If nothing is objective, as the relativist states, then, this claim cannot be objective either, therefore, it won’t be valid. Relativism dies in its own terms and is therefore false.
This answer is enough to dismiss any other criticism based on relativism.

Some could say that relativism itself is the only objective fact in terms of morality. This version of relativism, let's call it shrelativism, would imply that there exist at least one objective fact, but it does not justify why this fact is the only absolute one; hence, it leaves the door open to other facts being objective. Since shrelativism does not provide the justification of why only itself is true, it is an arbitrary limit and we must reject the claim.

Answer: what if there are contradictions in values

If all points of view are true in their own context, imagine there is one context where the relativist criticism is denied altogether.
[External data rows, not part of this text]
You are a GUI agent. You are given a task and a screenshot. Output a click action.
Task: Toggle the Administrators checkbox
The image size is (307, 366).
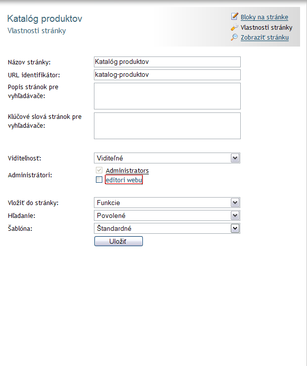click(99, 170)

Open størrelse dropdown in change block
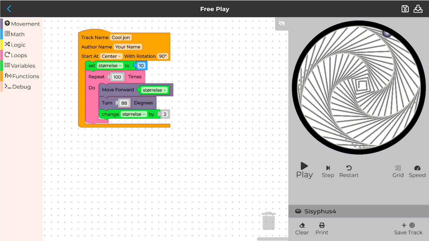pyautogui.click(x=134, y=114)
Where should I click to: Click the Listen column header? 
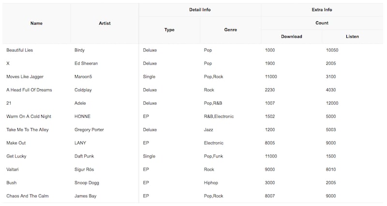352,36
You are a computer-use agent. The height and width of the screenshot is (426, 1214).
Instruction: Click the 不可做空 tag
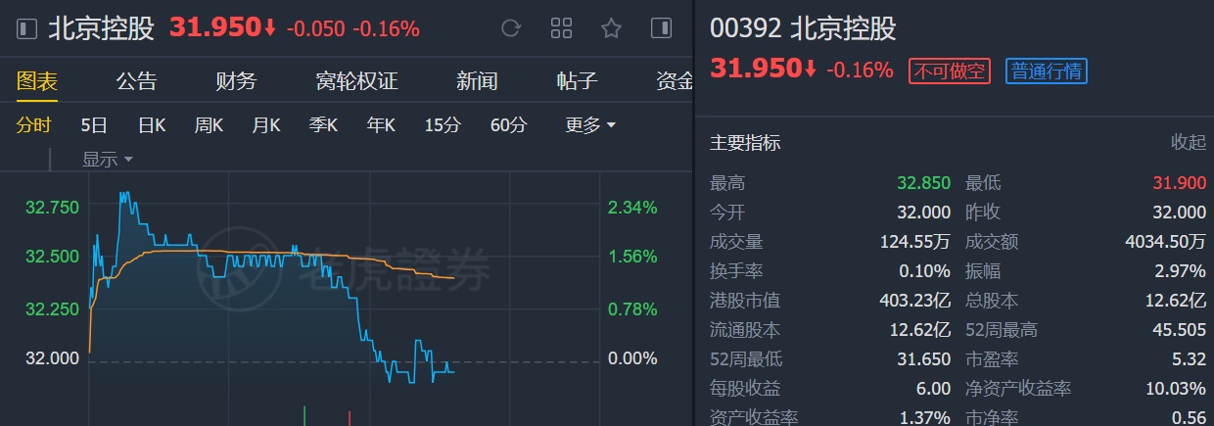pyautogui.click(x=950, y=71)
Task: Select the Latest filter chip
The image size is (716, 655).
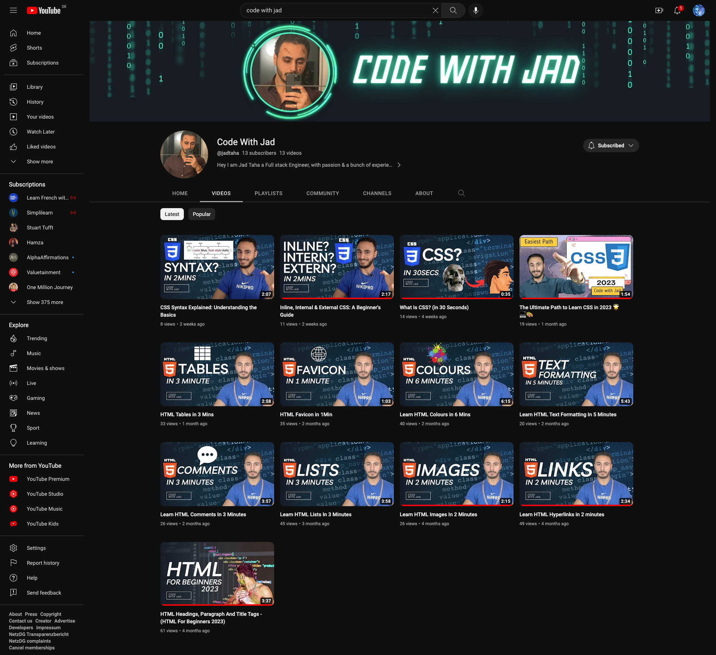Action: 172,214
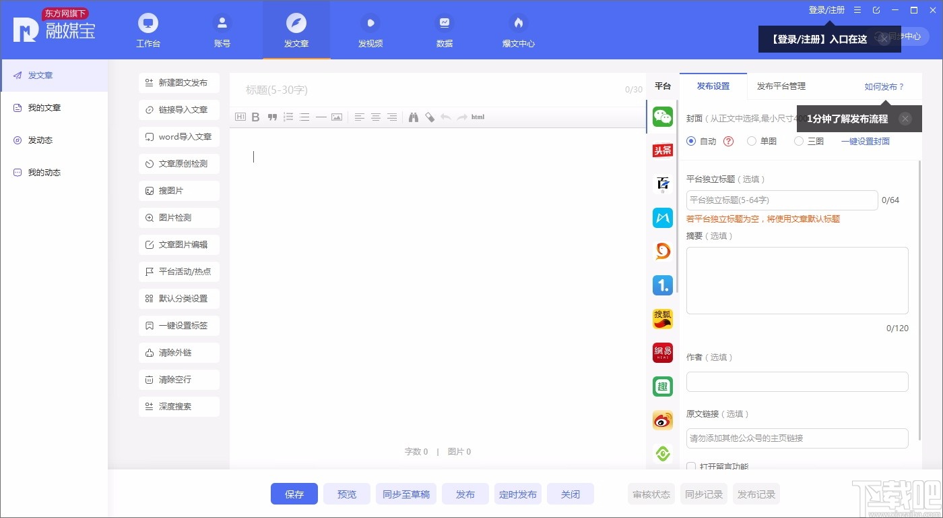
Task: Enable the 打开留言功能 checkbox
Action: (x=690, y=466)
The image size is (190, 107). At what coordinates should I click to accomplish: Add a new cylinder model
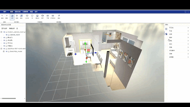tap(37, 16)
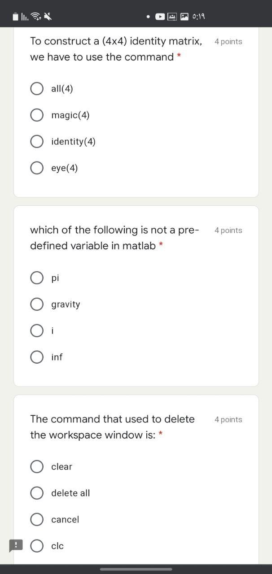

That is, in the culture X, it is believed that “there are indeed absolute values that can be considered objectively good or bad”.

The relativist claim says that culture X beliefs are true “in their own context”, however, culture X claims that the context does not determine the scope of validity of values. Which of them is right? Relativism does not provide the tools to give an answer and therefore we must reject the claim.

Answer: relativism is proposed from a particular context

Also relativism, as any idea, is always proposed from a particular context. If what is good or bad only applies to certain context, then relativism would only be valid where it's believed to be true, but we would not know what happens "outside".
As said before, in order for relativism to be true, it must apply to every context.

Answer: how can you even talk about it?

Relativism says that some societies see some things as good, while that same thing can be regarded as bad and none of them would be objectively right. However, to validate that point, we have to define here what is “to see something as good”.
How can you even talk about what is "good" or "desirable" if everything is relative? A common definition of what is good becomes impossible. In order to find a common definition of "good", then one must accept that there are some underlying characteristics of what is good that we intuitively believe universal.

Answer: who defines the context?

Is the context a society? an ethnic group? how does it vary: is it something unmovable or can it change with time? Also, can I change my views depending on the context or should I stick to my views regardless on which context I am?
It seems that the definition of "context" is vague enough not to permit a proper understanding of where certain claims of morality apply.